■ Work order ■
Restate exactly, and only, the lines from the one with "This screenshot has width=716, height=560." through the end of the data, with both of those end lines kept. Drop any pictures.

Collected data
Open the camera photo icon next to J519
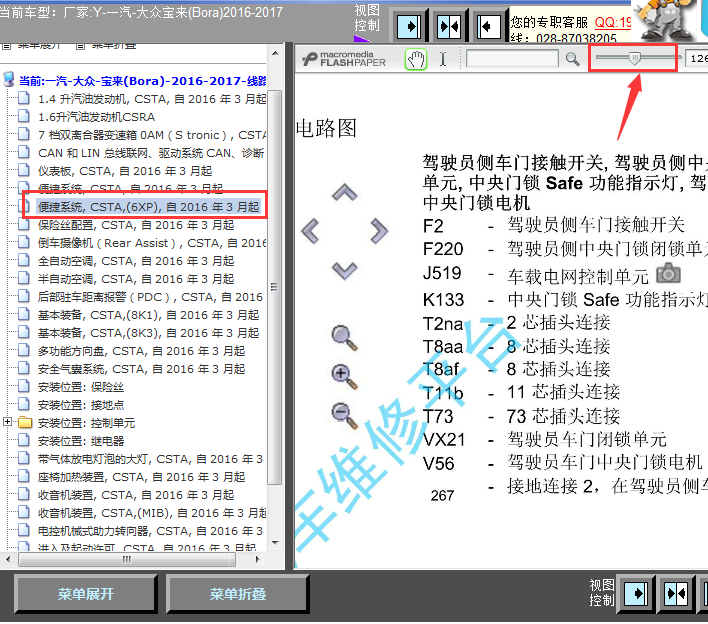Screen dimensions: 708x624 tap(667, 273)
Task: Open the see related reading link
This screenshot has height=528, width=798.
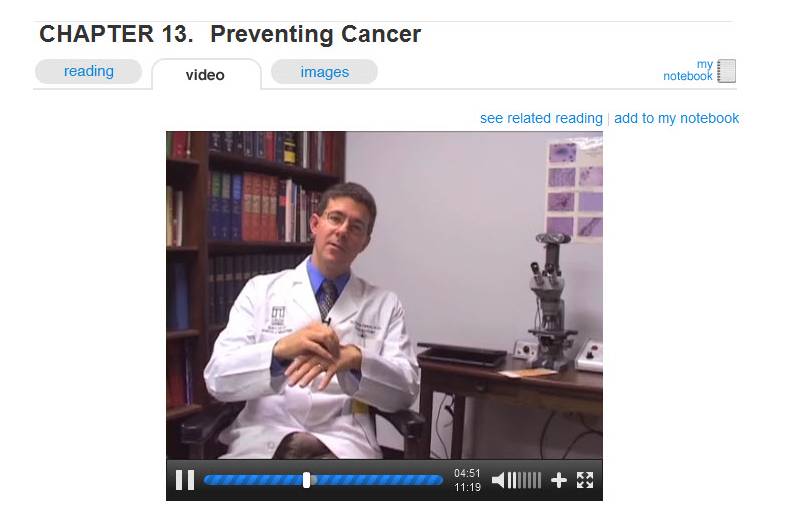Action: coord(541,118)
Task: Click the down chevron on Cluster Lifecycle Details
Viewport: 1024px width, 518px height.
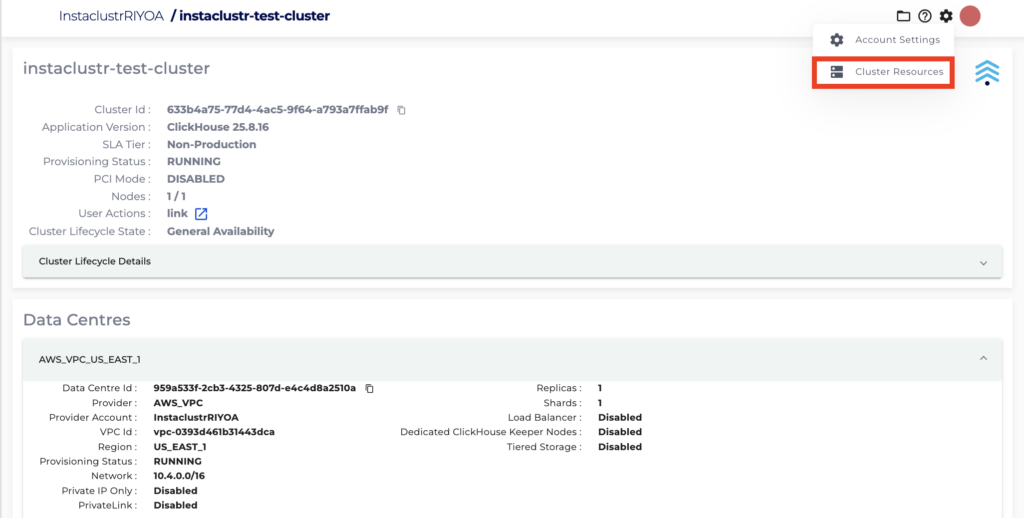Action: (x=983, y=262)
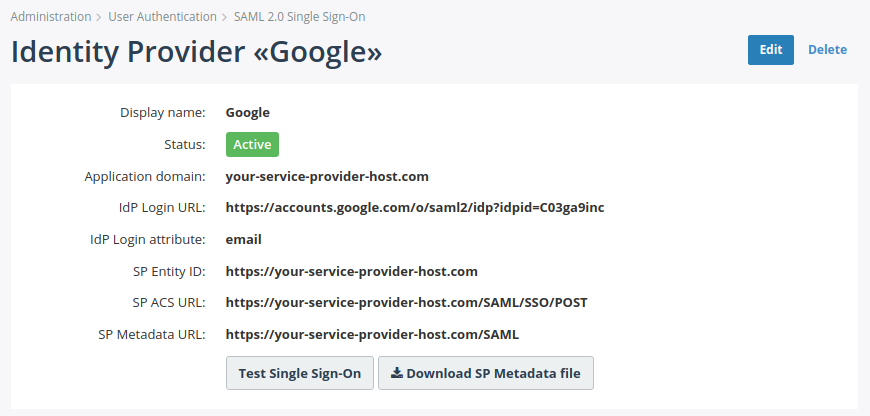870x416 pixels.
Task: Delete the Google identity provider
Action: [x=827, y=50]
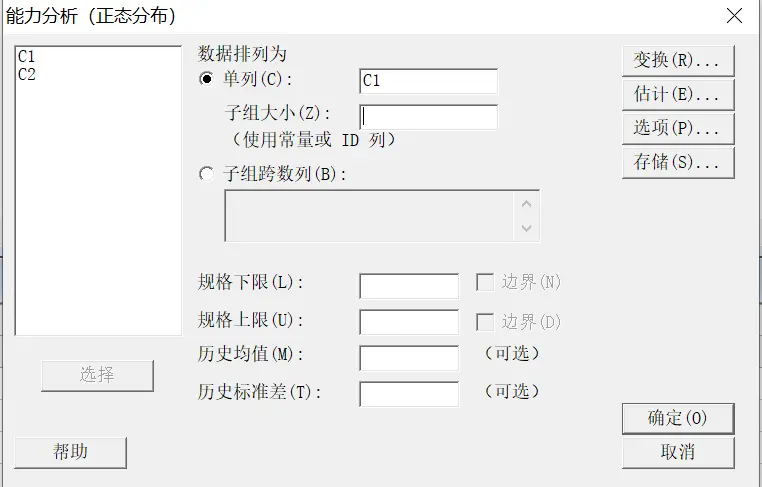The width and height of the screenshot is (762, 487).
Task: Select the 子组跨数列 radio button
Action: point(207,174)
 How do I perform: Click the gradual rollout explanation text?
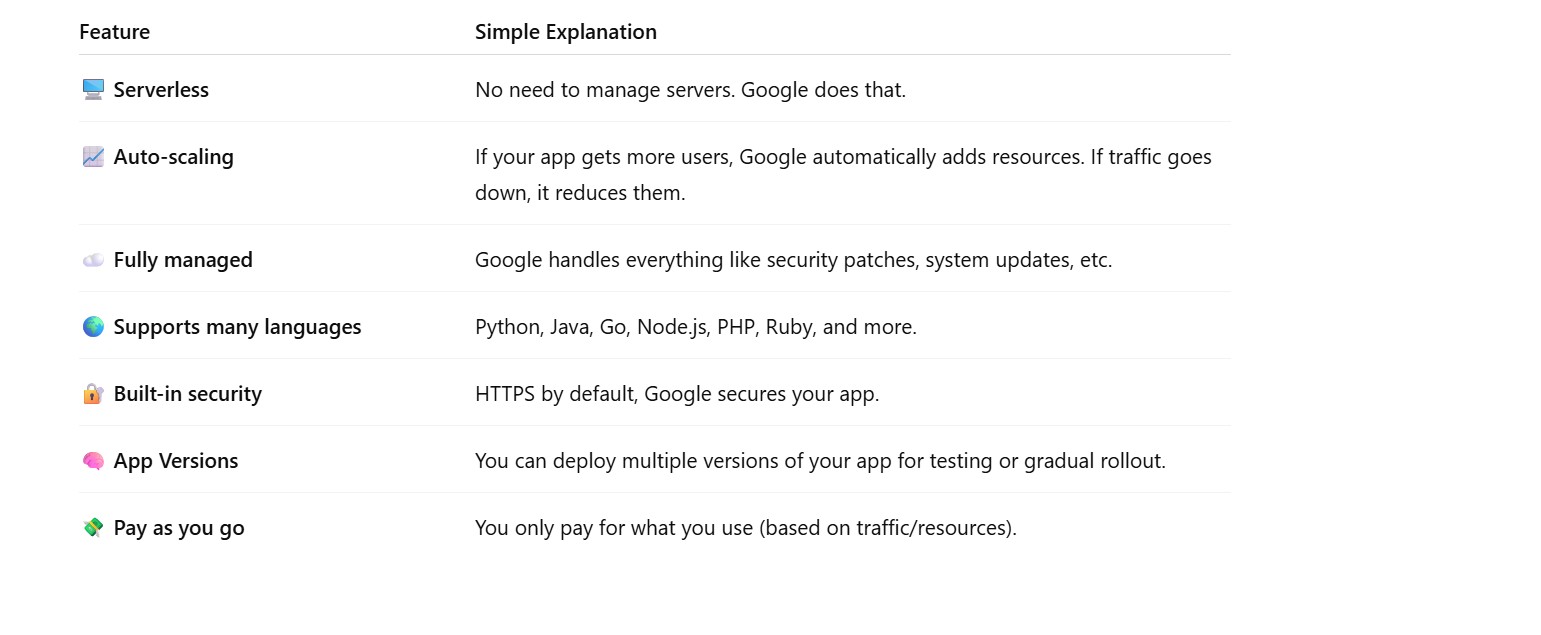(x=820, y=461)
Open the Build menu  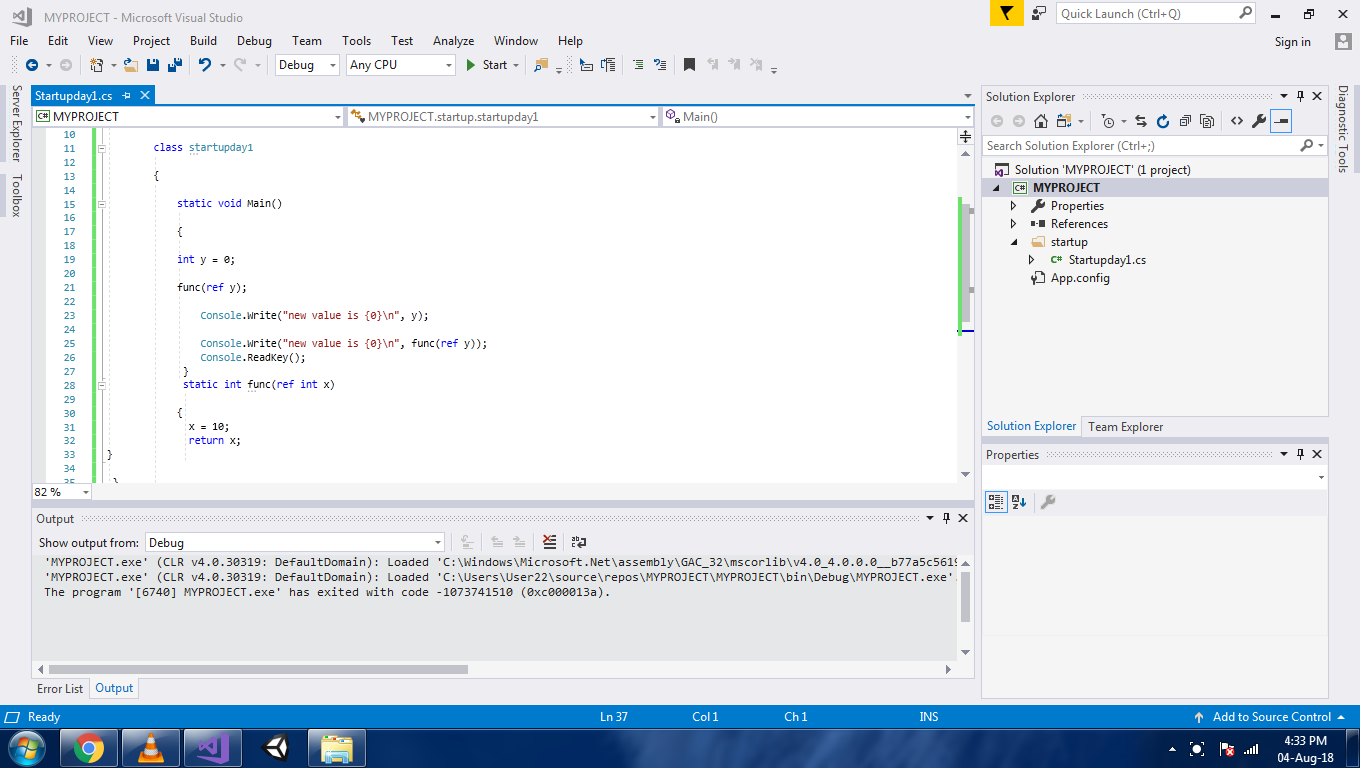pos(203,41)
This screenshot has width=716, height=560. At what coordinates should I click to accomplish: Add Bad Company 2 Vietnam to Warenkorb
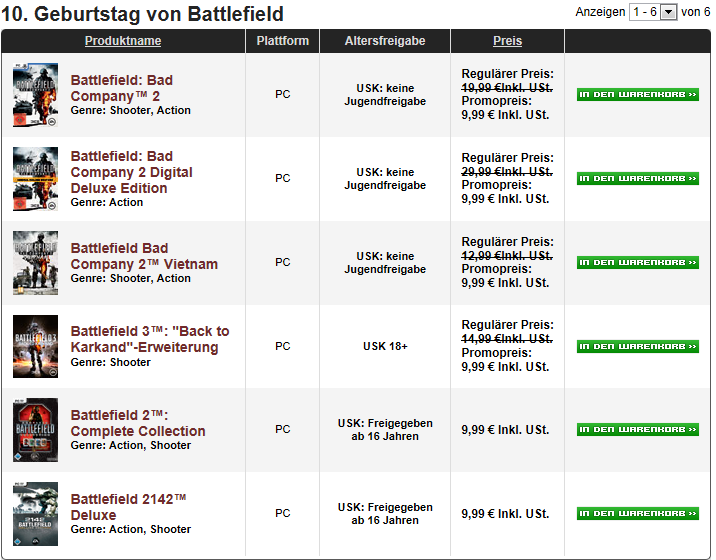637,263
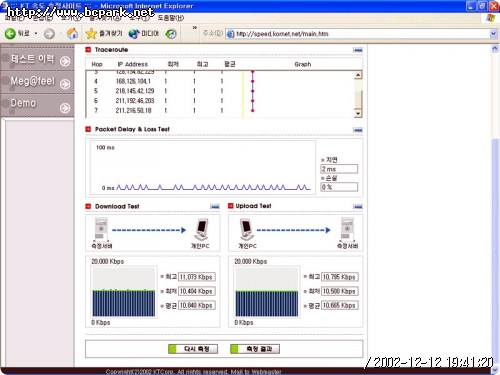Open the address bar dropdown arrow

(493, 34)
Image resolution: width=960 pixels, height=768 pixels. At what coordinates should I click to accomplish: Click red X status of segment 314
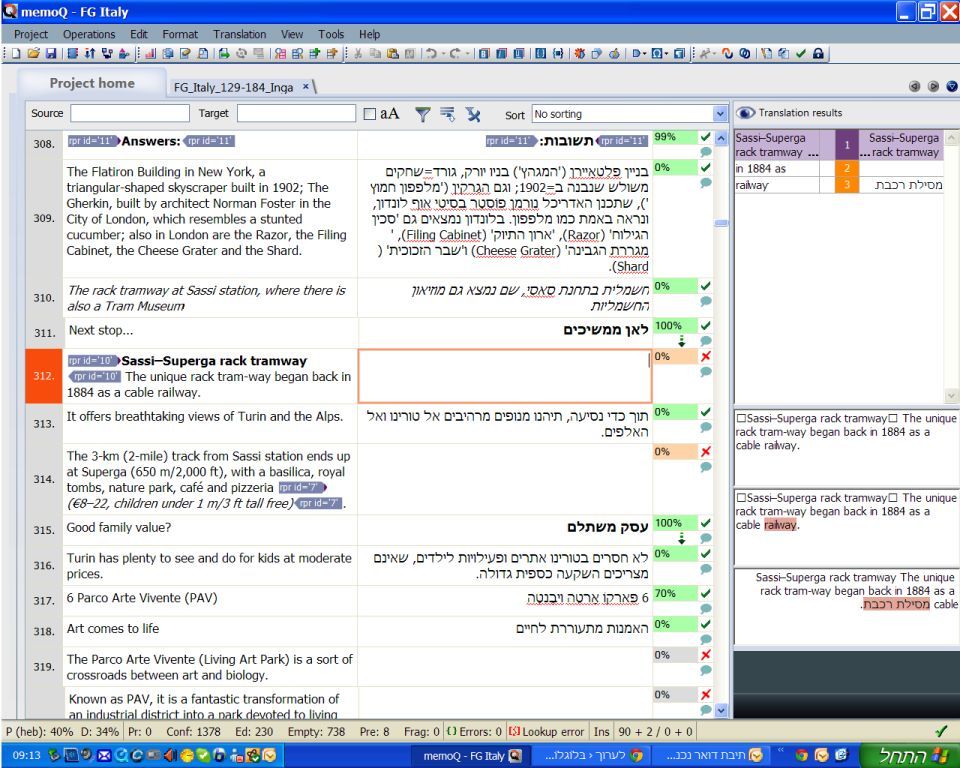[x=706, y=452]
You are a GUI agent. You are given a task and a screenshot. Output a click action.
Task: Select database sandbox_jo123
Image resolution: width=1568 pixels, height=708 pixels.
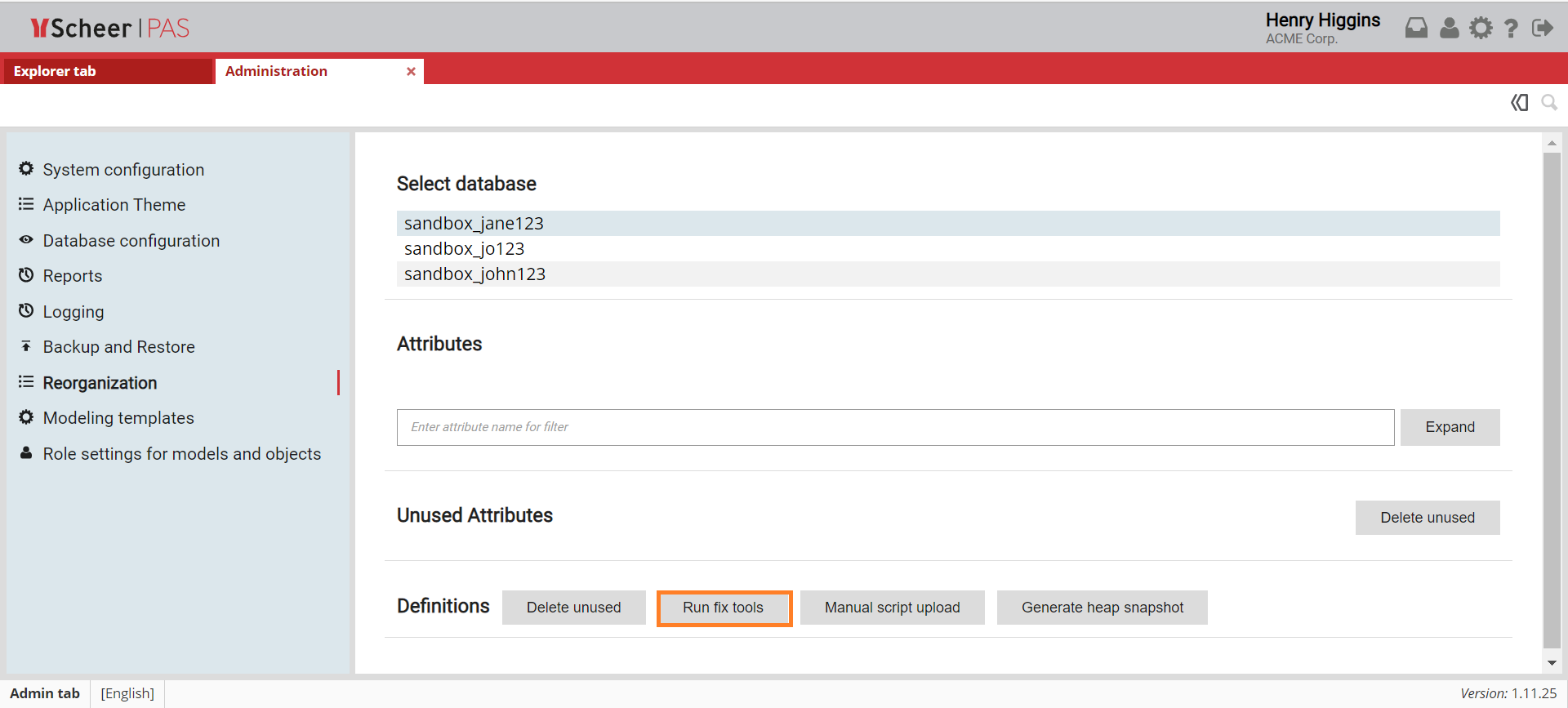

■ Task answer ■
This screenshot has width=716, height=560. At what coordinates should I click to accomplish: Add Bad Company 2 Vietnam to Warenkorb
637,263
Open the address bar dropdown arrow

(493, 34)
Image resolution: width=960 pixels, height=768 pixels. At what coordinates should I click to accomplish: Click red X status of segment 314
[x=706, y=452]
You are a GUI agent. You are given a task and a screenshot. Output a click action.
Task: Select database sandbox_jo123
Image resolution: width=1568 pixels, height=708 pixels.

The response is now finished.